Wednesday, October 24, 2012

Shane Blackshear, Starting to Get it Right

A minister recently pointed me to this entry by Shane Blackshear--she described him to me as "an emergent church guy" and assured me I shouldn't feel bad for never having heard of him. Blackshear begins with the gut-wrenching confession to the Christian community: "I'm not voting." It is a tragedy that it has come to this, come to a point where it requires more than a little courage to say with anything other than youthful apathy, "I will not be voting come November." Yet this is far from melodrama on Blackshear's part. My wife finds herself regularly harassed at work and among her relatives when it comes up that she does not vote. Just yesterday, I invited the ire of one of my colleagues by announcing, "I'm not voting. I don't have a dog in your fight." The notion that Christian principles could tend toward anything other than full and patriotic participation in American democracy is entirely foreign to the modern mind.

Blackshear, for his part, makes the beginnings of a good case for why he won't be voting in this election. Proceeding from the principle that he is pro-life, he asks two important questions:

Remember when we had a Republican President and abortion stopped for 8 years?

...Remember when a Democrat was elected 4 years ago and our soldiers were brought home?

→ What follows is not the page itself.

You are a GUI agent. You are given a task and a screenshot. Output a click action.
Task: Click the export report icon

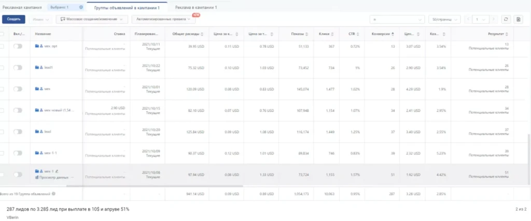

There is in this a microcosm of the futility of conscientious voting for Christians, and Blackshear seems to feel it acutely, quoting Psalm 14 and discouraging Christians from trusting "in princes." Yet he proves willfully unwilling to press these observations to their logical conclusion. Appealing vaguely to the "valid reasons" for voting for each candidate, Blackshear makes it clear that this is a personal protest and not a Christian imperative. Where is the recognition that every vote is a vote for warfare? Why is it so difficult to extrapolate from the last twelve years of anecdotal evidence the profound truth that governments exist solely for the purpose of violence? The logical conclusion is easy enough to draw: in a representative republic, we elect people to govern on our behalf. Every abortion Obama facilitates, every "enemy combatant" Romney "subdues," it is done on behalf of the voting public and they partake fully in the culpability for those actions.

If Blackshear, making the right stand as I believe he does, really wants to argue that he cannot , as a Christian, cast his vote for another politician who cannot respect life, then it is incumbent upon him to realize that, as a Christian, he cannot vote. At which point, I'll be the first to welcome him into the rich, historic fold of Christian anarchism.